Affaires

Creusage d’urgence dans la Baie Lavallière

Sébastien Lacroix

En raison de conditions exceptionnelles, les maires de la MRC de Pierre-De Saurel ont autorisé le creusage d’urgence de deux cours d’eau dans la baie Lavallière, un dossier qui faisait l’objet de vives contestations de la part des agriculteurs.

« Les fortes précipitations que nous avons connues et le fait qu’il est nécessaire d’améliorer la situation le plus rapidement possible pour les terres agricoles ont fait en sorte que les maires ont reconnu le caractère urgent de l’opération », rapporte le directeur général de la MRC, Denis Boisvert.

Cette décision permet à la MRC de se soustraire de l’obligation d’aller en appel d’offres publiques et ainsi accélérer le début des travaux en confiant à Béton Laurier le creusage de la décharge des 40 et du cours d’eau du Marais, selon un tarif horaire. Ceux-ci doivent commencer dès que les conditions de terrains permettront une capacité portante suffisante pour supporter des équipements lourds telle qu’une pelle mécanique.
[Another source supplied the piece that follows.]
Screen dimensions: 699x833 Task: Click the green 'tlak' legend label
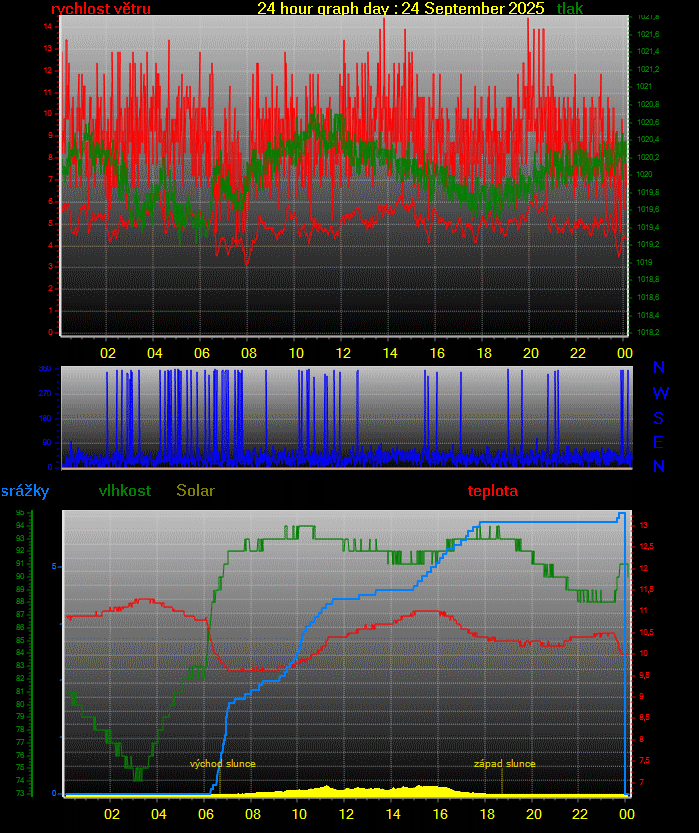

« Nous avons eu des précipitations comme nous en voyons environ une fois par cent ans, indique Denis Boisvert. Comme c’est un marais et qu’il est situé très bas, en plus de drainer presque tous les cours d’eau de la MRC, la baie a un égouttement qui est très lent ».
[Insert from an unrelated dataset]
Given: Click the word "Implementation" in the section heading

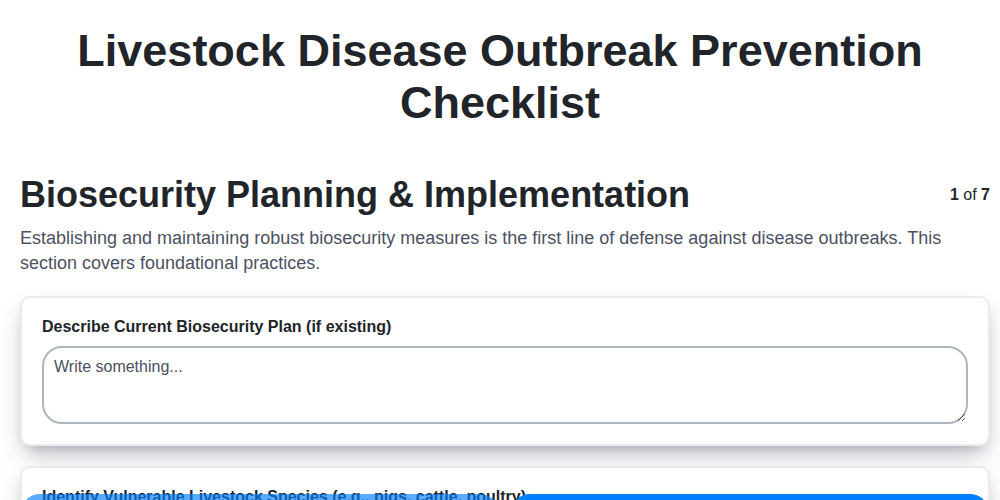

Disons que le temps presse pour réaliser les travaux, puisque la date limite est fixée au 1er octobre. « Si nous sommes pour dépasser cette date, nous allons faire creuser le fond des cours d’eau en priorité. Si nous faisions des travaux sur le talus, il faudrait un paillis de protection, ce qui serait plus dispendieux », continue-t-il.« Le fait que nous soyons limités entre le 1er août et le 1er octobre pour faire les travaux, plutôt qu’entre le 1er mai et le 15 octobre comme c’était le cas jusqu’à il y a deux ou trois ans, ça entraîne une augmentation du coût des soumissions. Comme les entrepreneurs sont plus occupés, ils augmentent leur prix parce qu’ils doivent louer des équipements », explique M. Boisvert. 
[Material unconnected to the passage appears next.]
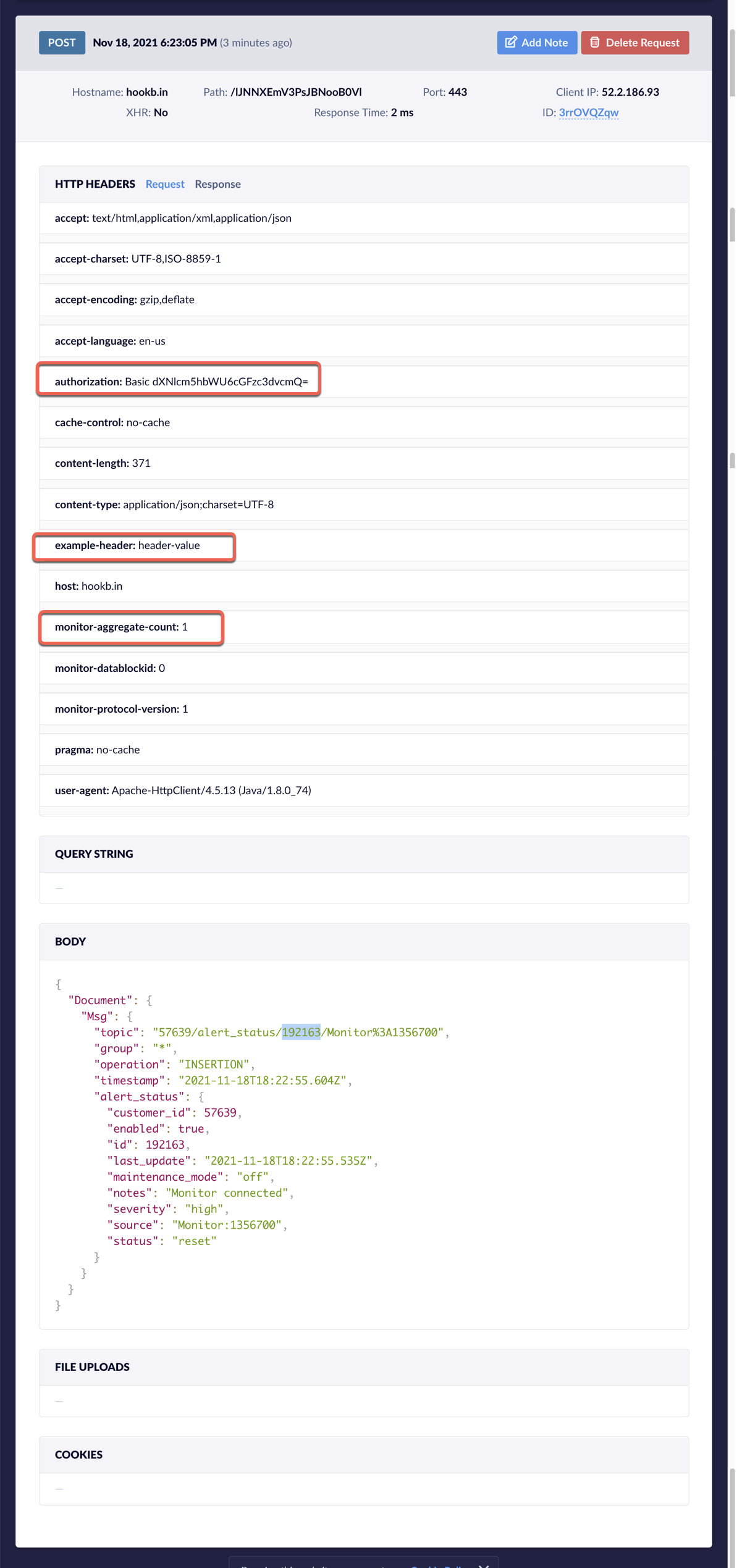737x1568 pixels.
Task: Collapse the "alert_status" object in the body
Action: 201,1096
« Nous avons fait des pressions, sans succès », déplore Denis Boisvert, qui rappelle que les MRC de la Montérégie ont dénoncé les nombreuses exigences environnementales plus sévères dont elles sont la cible par leur direction régionale du ministère de l’Environnement.

Pour ce qui est de la première rivière Pot au Beurre, qui fait aussi partie des demandes des agriculteurs dont les terres sont victimes d’inondations, la MRC compte réaliser les travaux de creusage en 2012. « Nous avons pris les relevés de terrain l’an dernier, mais ça devrait aller à l’an prochain parce que nous n’avons pas encore complété le dossier et que nous n’avons pas encore reçu les autorisations », explique le directeur général.